Welcome to my life. This may not always be an interesting read, but I promise to always be honest.
This is not going to be easy for me - I am a very private person and I tend to keep both my opinions and my emotions to myself. But after the loss of my grandfather last week, I did some self-evaluation and decided that I needed to change a few things. For instance, I need to open up and let some of my feelings and thoughts out. I never cry or allow anyone to see me hurt; I just push those feelings down and lock them away for fear that I will be seen as weak. The more I lock the pain away, the harder it is to keep it contained and eventually, it turns to anger. Anger is stronger than pain so it breaks free, and I lash out at everyone around me.
This pattern has repeated itself my entire life, but I think it is time that it stopped. And this is the first step.

My Grandfather - Papa.
Papa lived to be 94 years old. He and my grandmother (Nana) were married for 65 years. He was one of 7 children, 4 of which are still alive. Most of his siblings had several children, but my father was an only child, and he only had my sister and me. Papa may not have had a very large family, but he had a very large heart. He always gave to others, even when he didn't have much to give. He served in World War II and retired from GM after more than 20 years, though he did not stop working.
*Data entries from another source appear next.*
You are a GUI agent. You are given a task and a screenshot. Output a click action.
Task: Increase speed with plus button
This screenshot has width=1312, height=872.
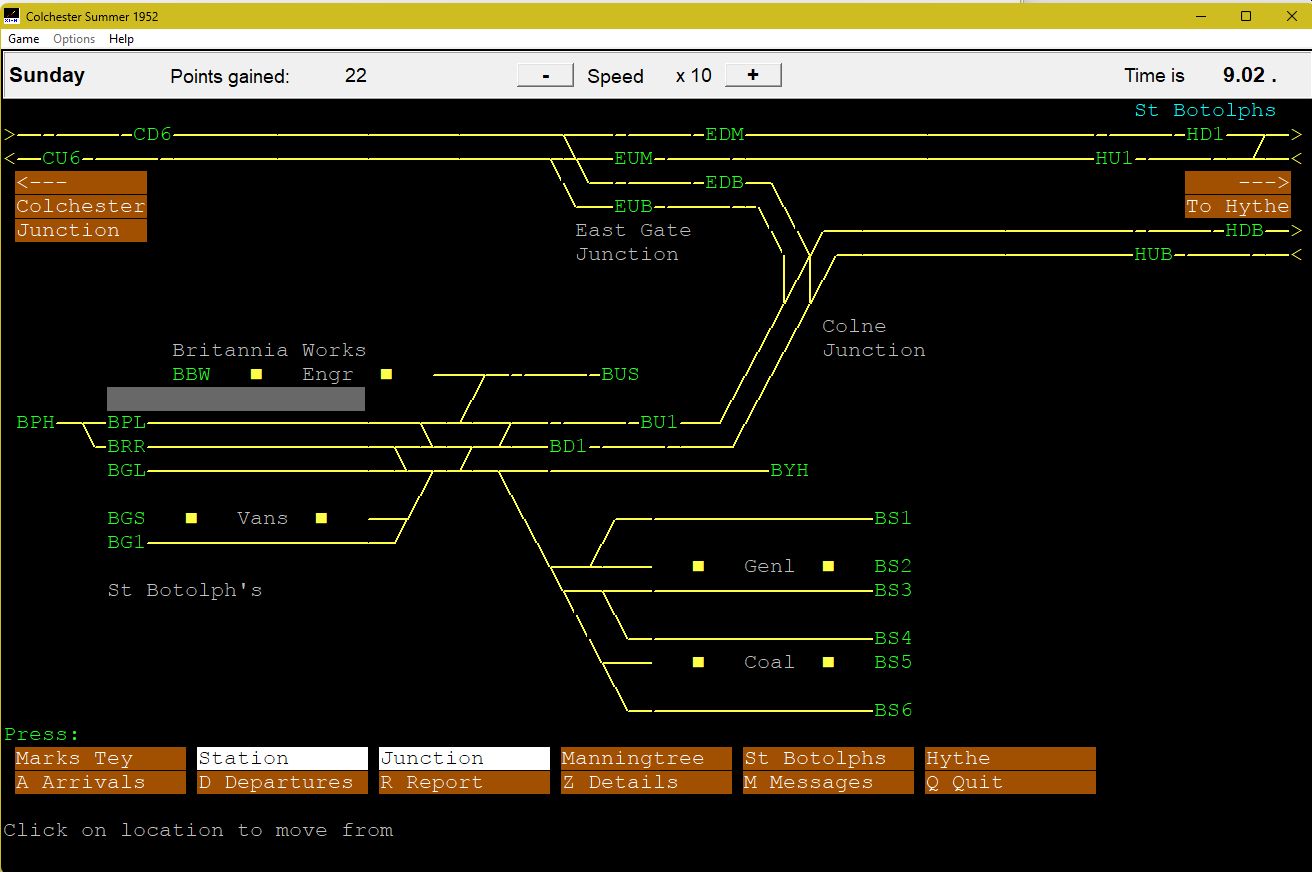point(753,76)
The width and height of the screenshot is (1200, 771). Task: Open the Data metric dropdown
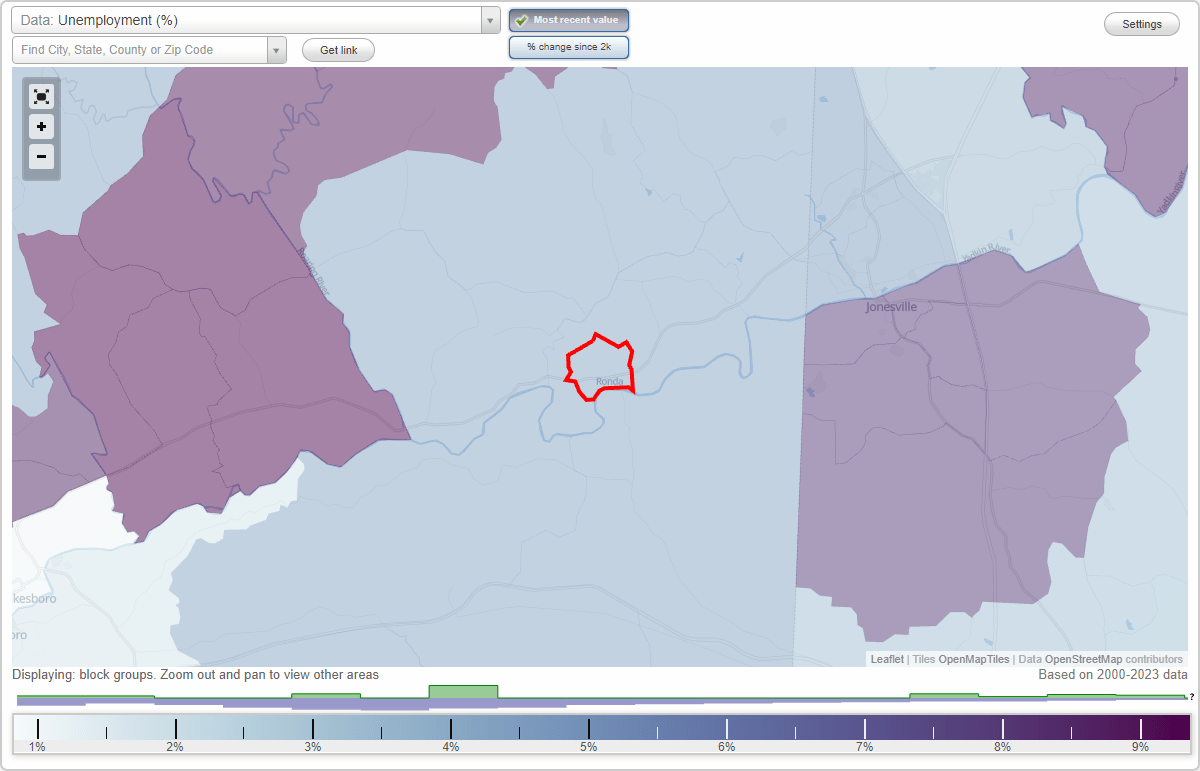489,19
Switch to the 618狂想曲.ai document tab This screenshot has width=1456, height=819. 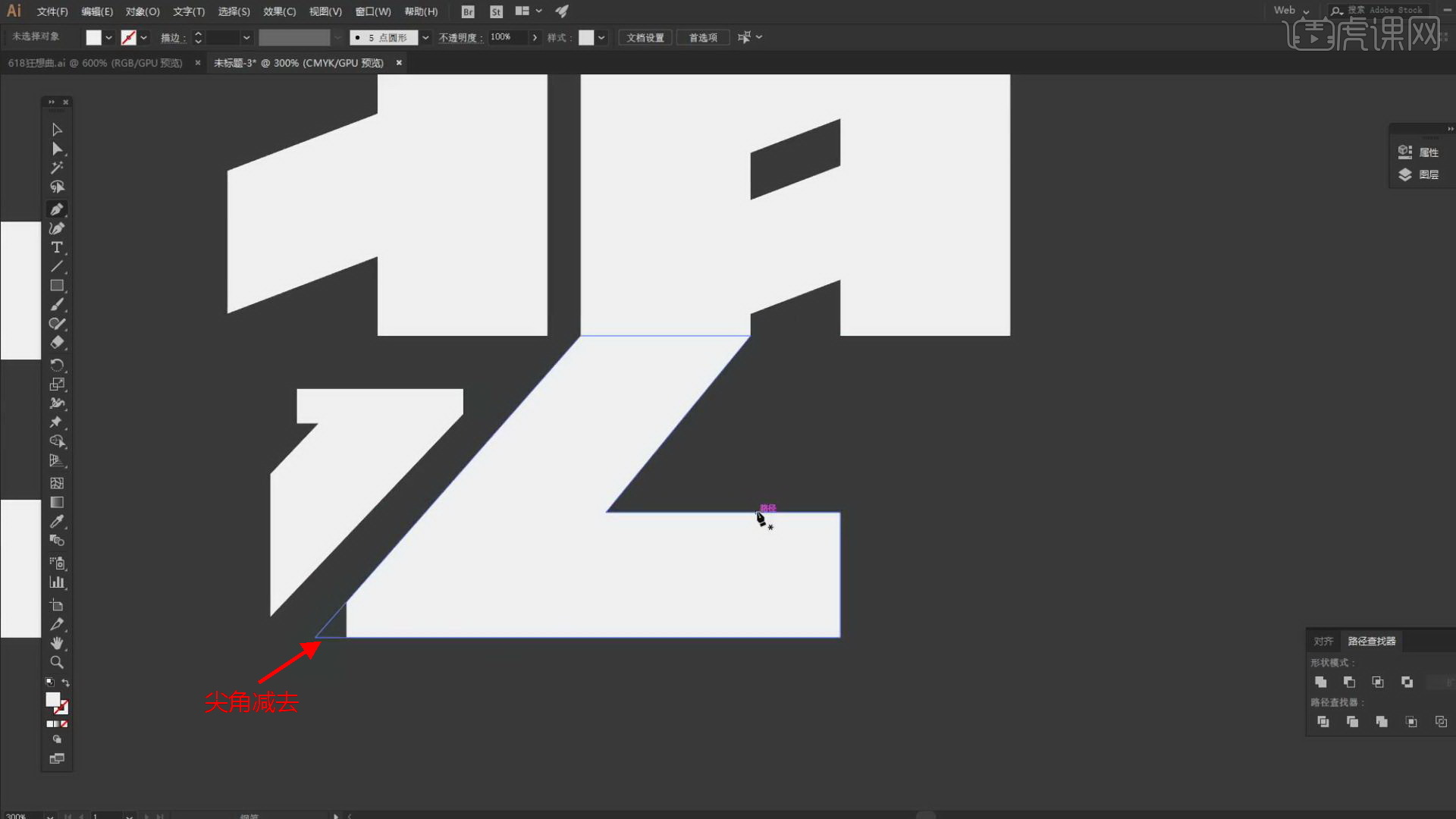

Throughout my childhood, he worked at a golf course keeping the greens. He worked there until just a handful of years ago and still could not be slowed down; he was still climbing ladders to clean out the gutters on the house last year.
He was thoughtful and brilliant and funny. And I miss him terribly. I can't imagine life without him.
As the saying goes, life goes on. And I will go on, though a piece of my heart was buried with Papa. He will remain in my thoughts at all times and I will constantly strive to be as good as he was, through and through.